[Provided data Boundary: Start]
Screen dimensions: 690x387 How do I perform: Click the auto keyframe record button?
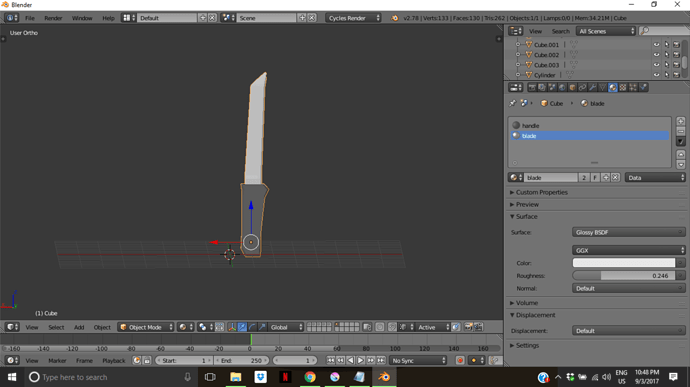pos(460,361)
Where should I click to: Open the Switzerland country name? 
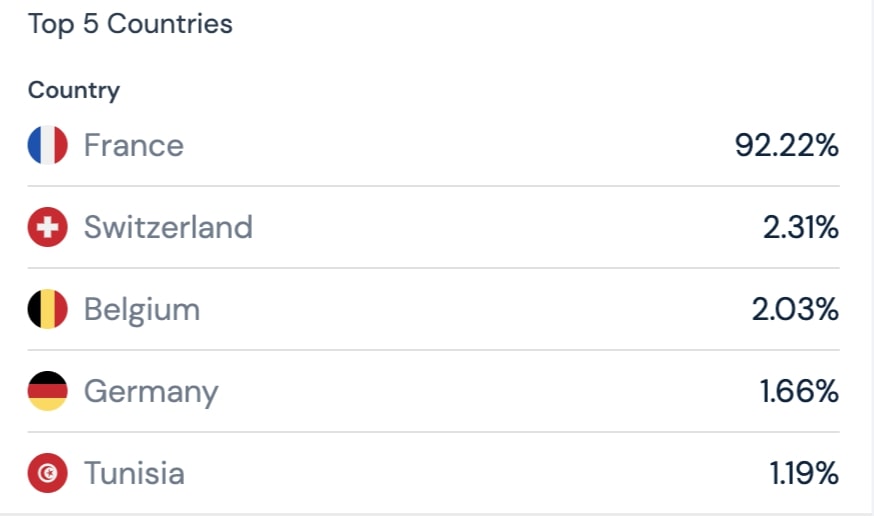(x=168, y=228)
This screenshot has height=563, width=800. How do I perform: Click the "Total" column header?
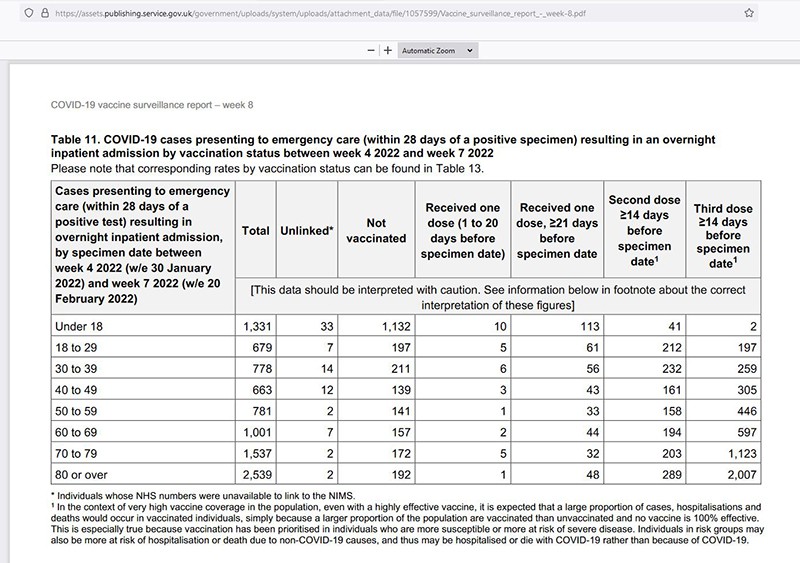256,231
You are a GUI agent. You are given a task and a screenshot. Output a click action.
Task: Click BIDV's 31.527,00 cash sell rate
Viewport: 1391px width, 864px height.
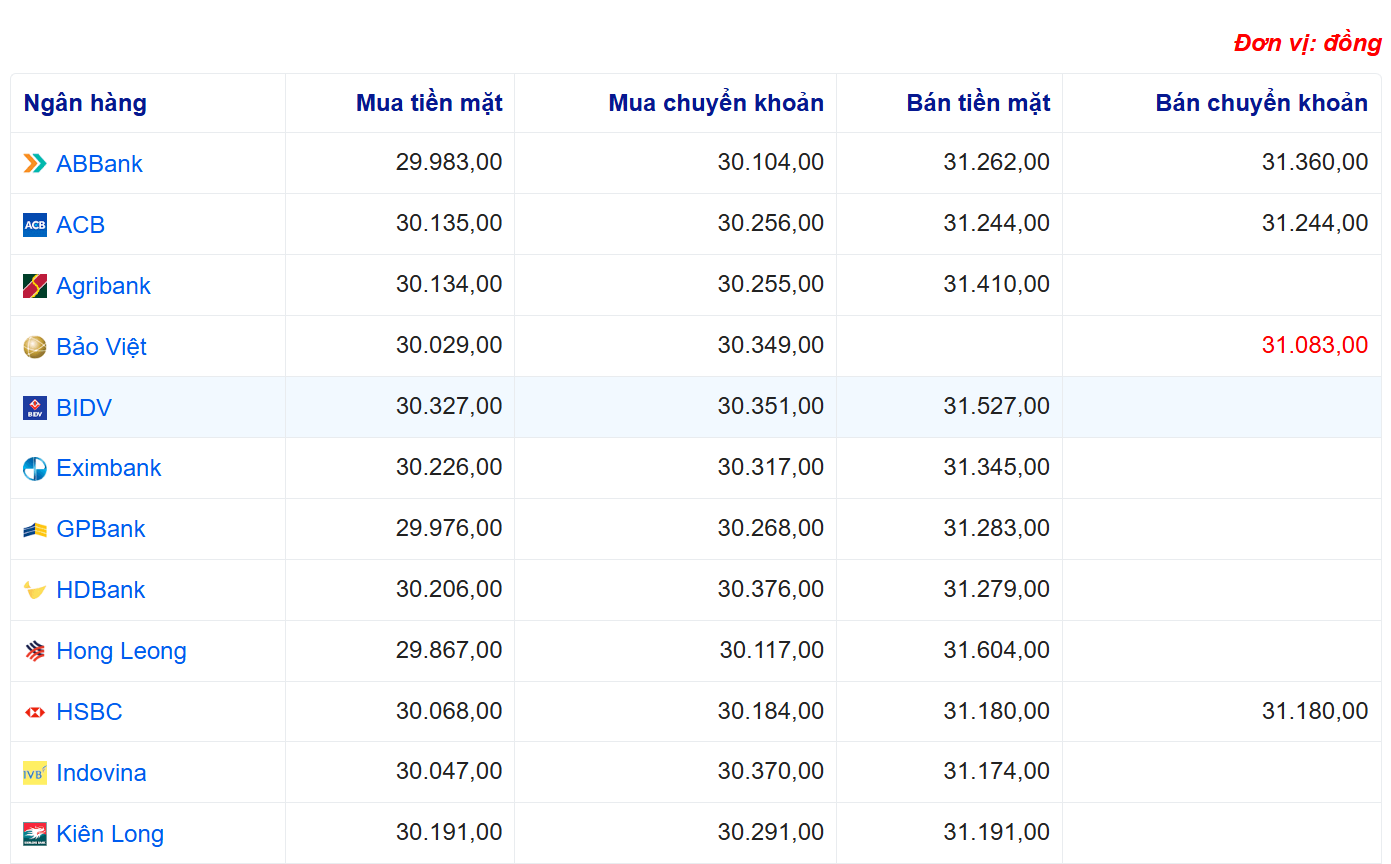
[Provided data Boundary: End]
**Your goal:**
Only the pictures are to be left out, and all of the data must otherwise be transcribed exactly.

**Answer for the task:**
Screen dimensions: 690x387 How do I perform: Click the auto keyframe record button?
pos(460,361)
Where should I click to: Open the Switzerland country name? 
(x=168, y=228)
This screenshot has height=563, width=800. How do I perform: Click the "Total" column header?
256,231
You are a GUI agent. You are given a task and a screenshot. Output a click action.
Task: Click BIDV's 31.527,00 cash sell rate
Viewport: 1391px width, 864px height.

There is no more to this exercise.